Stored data
————
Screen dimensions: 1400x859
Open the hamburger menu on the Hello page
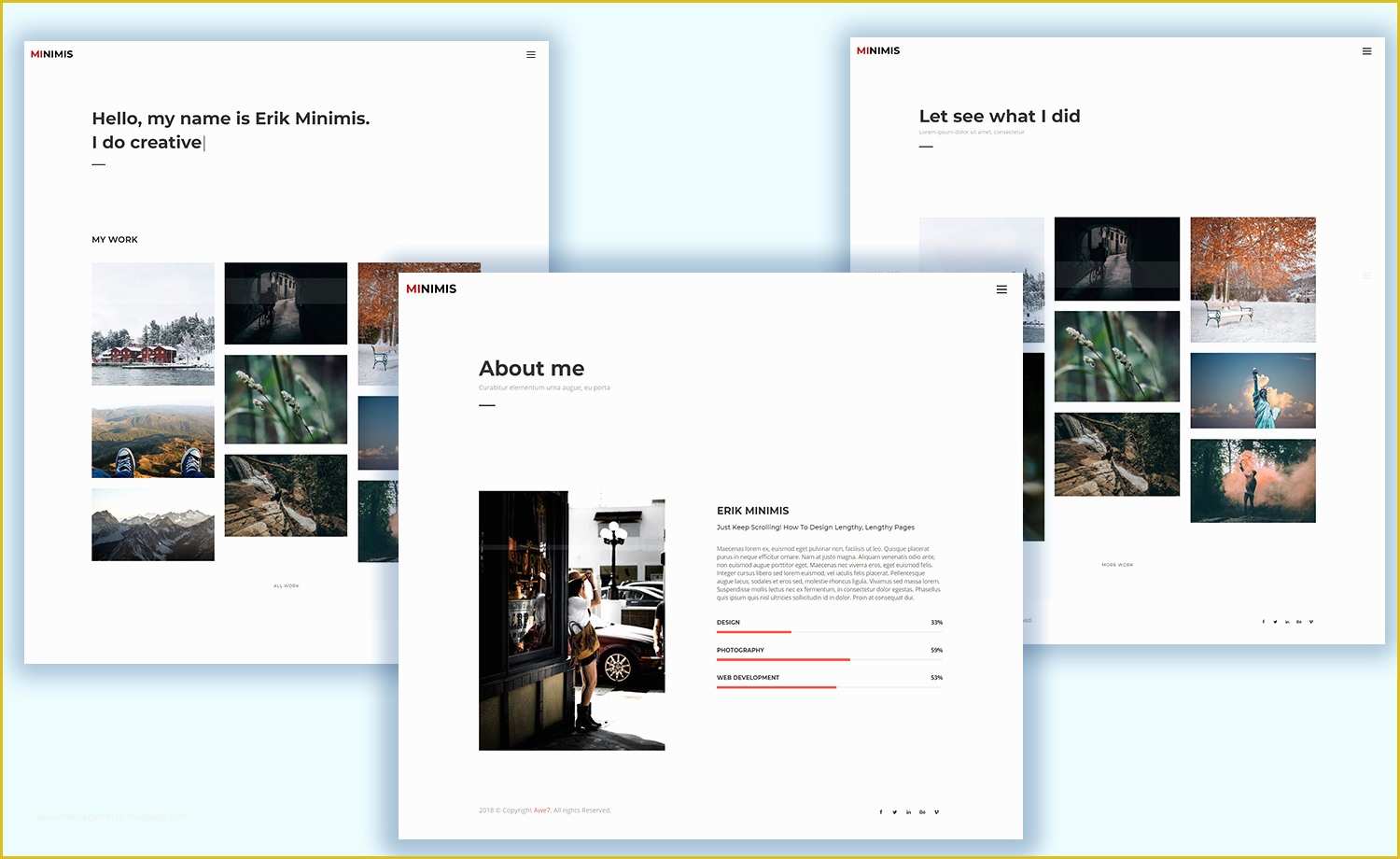click(x=531, y=54)
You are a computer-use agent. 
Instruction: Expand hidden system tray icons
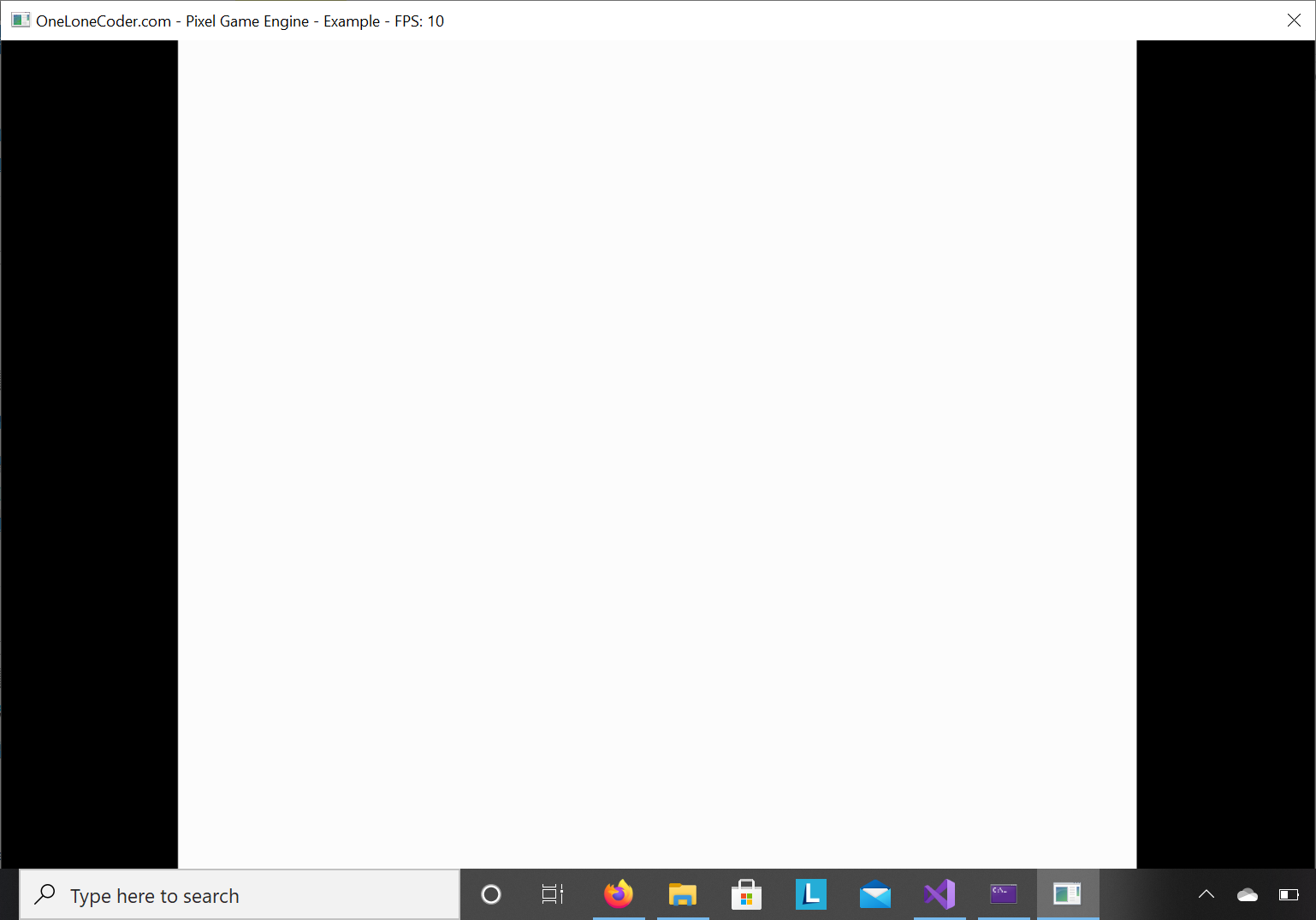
————
Your goal
Give back every entry in full, exactly as written, with no picture included.

Response below
Screen dimensions: 1400x859
Open the hamburger menu on the Hello page
click(x=531, y=54)
You are a computer-use agent. 
Instruction: Expand hidden system tray icons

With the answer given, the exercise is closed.